▶ **DATA RECORDS**

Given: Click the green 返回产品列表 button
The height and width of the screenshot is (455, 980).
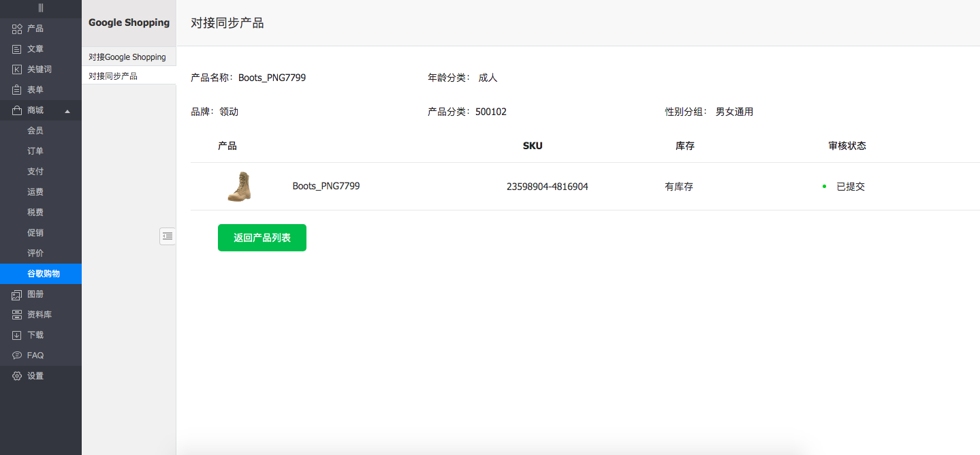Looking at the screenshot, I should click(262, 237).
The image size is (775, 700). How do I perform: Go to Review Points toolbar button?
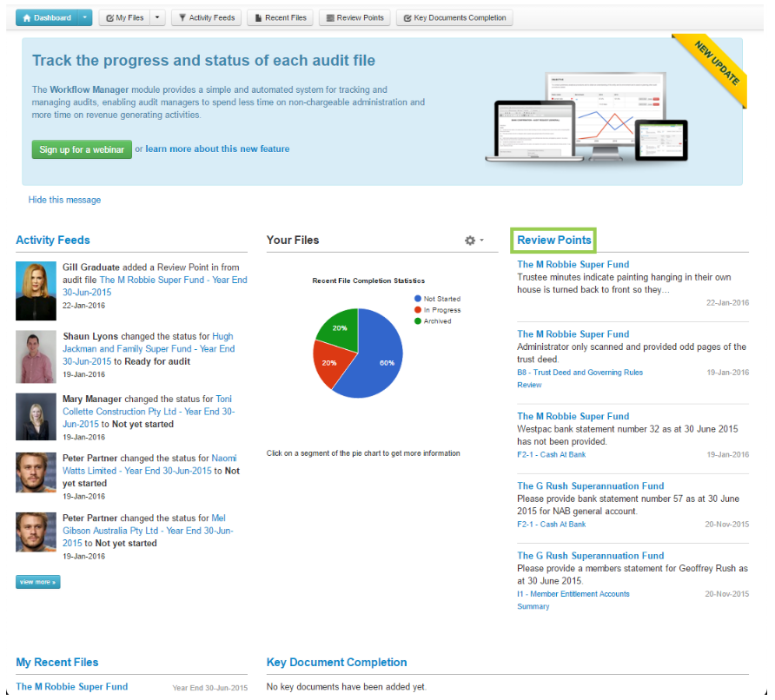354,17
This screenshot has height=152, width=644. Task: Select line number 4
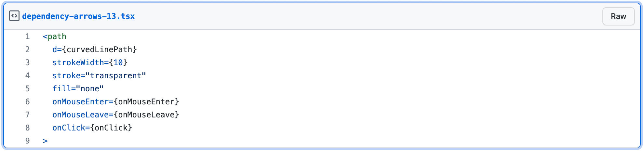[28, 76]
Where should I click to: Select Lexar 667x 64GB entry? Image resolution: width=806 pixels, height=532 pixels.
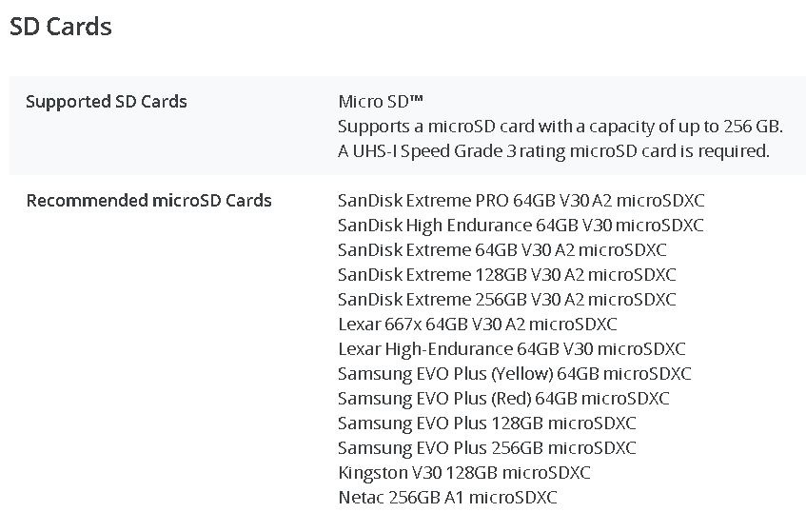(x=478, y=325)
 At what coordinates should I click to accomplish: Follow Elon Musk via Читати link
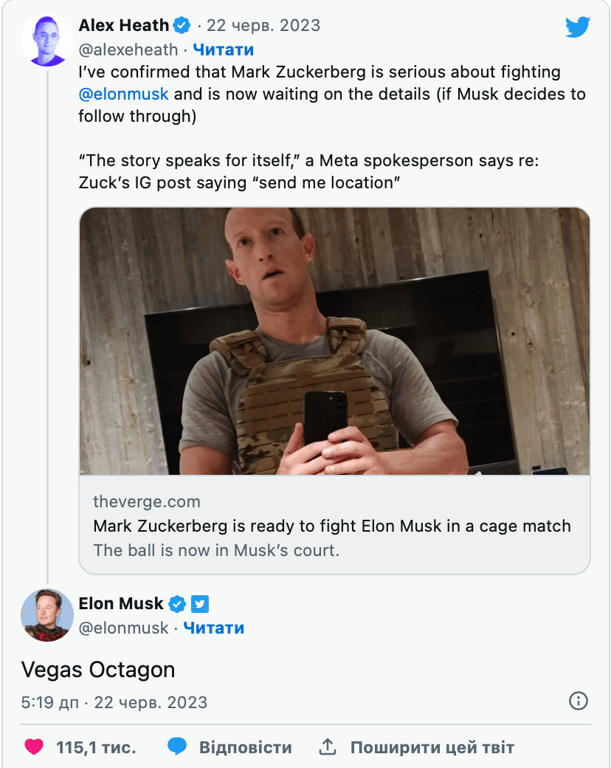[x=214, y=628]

▶ **ASSIGNED TASK**
Everything in the listing above must be restated word for word, except the images.

▶ **SOLUTION FOR THIS TASK**
Given: Click the green 返回产品列表 button
The height and width of the screenshot is (455, 980).
Looking at the screenshot, I should click(262, 237).
The image size is (775, 700). How do I perform: Go to Review Points toolbar button?
354,17
This screenshot has height=152, width=644. Task: Select line number 4
[28, 76]
Where should I click to: Select Lexar 667x 64GB entry? Image resolution: width=806 pixels, height=532 pixels.
(x=478, y=325)
 At what coordinates should I click to accomplish: Follow Elon Musk via Читати link
[x=214, y=628]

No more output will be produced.